:: Task requirements ::
Put every line from the one containing "This screenshot has width=900, height=556." through the one containing "point(308,195)", both ends included, into a Markdown table with the columns No. and Text. Skip any blank lines.

:: Information given ::
§ §
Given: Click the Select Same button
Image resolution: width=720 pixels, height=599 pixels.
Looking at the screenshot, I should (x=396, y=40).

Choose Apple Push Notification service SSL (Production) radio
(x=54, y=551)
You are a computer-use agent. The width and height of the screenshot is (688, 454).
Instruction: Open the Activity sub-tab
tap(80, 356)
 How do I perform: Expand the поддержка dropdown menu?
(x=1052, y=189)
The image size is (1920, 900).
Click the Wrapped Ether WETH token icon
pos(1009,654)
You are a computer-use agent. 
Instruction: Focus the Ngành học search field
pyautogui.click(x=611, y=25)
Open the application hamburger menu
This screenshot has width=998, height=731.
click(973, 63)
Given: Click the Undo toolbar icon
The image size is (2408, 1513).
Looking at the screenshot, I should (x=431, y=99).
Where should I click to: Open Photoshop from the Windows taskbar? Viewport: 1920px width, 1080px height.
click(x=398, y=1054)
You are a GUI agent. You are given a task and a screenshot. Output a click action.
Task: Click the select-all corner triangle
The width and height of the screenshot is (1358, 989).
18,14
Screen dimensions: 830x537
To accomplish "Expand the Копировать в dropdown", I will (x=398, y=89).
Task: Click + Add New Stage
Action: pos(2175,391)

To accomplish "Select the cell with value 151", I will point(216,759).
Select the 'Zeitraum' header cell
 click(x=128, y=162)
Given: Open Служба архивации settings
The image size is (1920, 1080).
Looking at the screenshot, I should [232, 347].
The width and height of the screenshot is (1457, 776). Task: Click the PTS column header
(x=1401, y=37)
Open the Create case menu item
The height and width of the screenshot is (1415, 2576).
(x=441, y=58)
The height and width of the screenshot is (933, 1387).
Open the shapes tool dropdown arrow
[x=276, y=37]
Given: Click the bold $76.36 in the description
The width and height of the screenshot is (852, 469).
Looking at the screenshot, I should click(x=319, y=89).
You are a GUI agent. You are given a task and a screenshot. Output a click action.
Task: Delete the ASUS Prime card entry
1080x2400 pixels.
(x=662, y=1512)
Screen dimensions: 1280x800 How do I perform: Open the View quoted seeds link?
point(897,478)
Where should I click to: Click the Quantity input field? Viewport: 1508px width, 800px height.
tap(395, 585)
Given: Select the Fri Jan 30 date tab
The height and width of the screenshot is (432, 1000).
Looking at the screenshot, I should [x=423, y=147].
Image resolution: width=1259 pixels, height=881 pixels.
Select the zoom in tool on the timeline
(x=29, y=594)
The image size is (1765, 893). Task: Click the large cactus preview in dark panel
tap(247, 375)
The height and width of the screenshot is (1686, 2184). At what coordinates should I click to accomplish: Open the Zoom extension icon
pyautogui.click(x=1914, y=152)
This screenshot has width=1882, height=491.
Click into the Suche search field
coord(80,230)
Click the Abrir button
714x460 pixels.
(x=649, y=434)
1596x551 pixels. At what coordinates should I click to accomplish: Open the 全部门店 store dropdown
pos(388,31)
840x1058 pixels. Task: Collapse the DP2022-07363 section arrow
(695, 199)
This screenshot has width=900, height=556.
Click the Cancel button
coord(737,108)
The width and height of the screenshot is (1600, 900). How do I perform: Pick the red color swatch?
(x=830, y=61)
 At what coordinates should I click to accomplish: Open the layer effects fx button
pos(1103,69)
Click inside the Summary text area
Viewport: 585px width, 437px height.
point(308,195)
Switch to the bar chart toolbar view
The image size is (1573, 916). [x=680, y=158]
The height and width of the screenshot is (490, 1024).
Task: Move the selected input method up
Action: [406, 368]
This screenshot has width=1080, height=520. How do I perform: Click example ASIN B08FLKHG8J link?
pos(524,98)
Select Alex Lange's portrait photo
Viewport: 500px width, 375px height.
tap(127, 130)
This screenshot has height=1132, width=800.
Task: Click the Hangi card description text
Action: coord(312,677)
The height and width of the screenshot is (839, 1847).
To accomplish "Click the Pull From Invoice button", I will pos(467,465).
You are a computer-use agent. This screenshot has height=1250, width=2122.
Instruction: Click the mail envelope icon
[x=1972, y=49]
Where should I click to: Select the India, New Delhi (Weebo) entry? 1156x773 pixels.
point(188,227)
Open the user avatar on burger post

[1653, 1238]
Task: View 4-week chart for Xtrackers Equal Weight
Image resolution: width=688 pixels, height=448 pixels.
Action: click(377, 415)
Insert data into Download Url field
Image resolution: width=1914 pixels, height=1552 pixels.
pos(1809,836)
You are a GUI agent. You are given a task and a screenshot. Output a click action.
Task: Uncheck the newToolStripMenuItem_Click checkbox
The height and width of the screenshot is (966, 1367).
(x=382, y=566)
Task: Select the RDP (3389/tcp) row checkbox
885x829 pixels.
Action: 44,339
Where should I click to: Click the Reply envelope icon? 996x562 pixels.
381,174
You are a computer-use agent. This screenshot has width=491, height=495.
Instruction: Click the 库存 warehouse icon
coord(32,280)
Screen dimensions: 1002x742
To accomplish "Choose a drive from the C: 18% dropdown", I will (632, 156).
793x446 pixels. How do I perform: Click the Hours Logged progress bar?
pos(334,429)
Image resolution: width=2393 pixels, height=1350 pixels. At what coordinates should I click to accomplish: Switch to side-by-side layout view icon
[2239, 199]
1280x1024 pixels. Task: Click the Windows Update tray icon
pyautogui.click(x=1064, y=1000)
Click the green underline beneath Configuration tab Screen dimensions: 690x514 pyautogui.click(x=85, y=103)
§ §
:: Worked answer ::
| No. | Text |
|---|---|
| 1 | This screenshot has width=900, height=556. |
| 2 | Click the Cancel button |
| 3 | coord(737,108) |
| 4 | The width and height of the screenshot is (1600, 900). How do I perform: Pick the red color swatch? |
| 5 | (x=830, y=61) |
| 6 |  At what coordinates should I click to accomplish: Open the layer effects fx button |
| 7 | pos(1103,69) |
| 8 | Click inside the Summary text area |
| 9 | Viewport: 585px width, 437px height. |
| 10 | point(308,195) |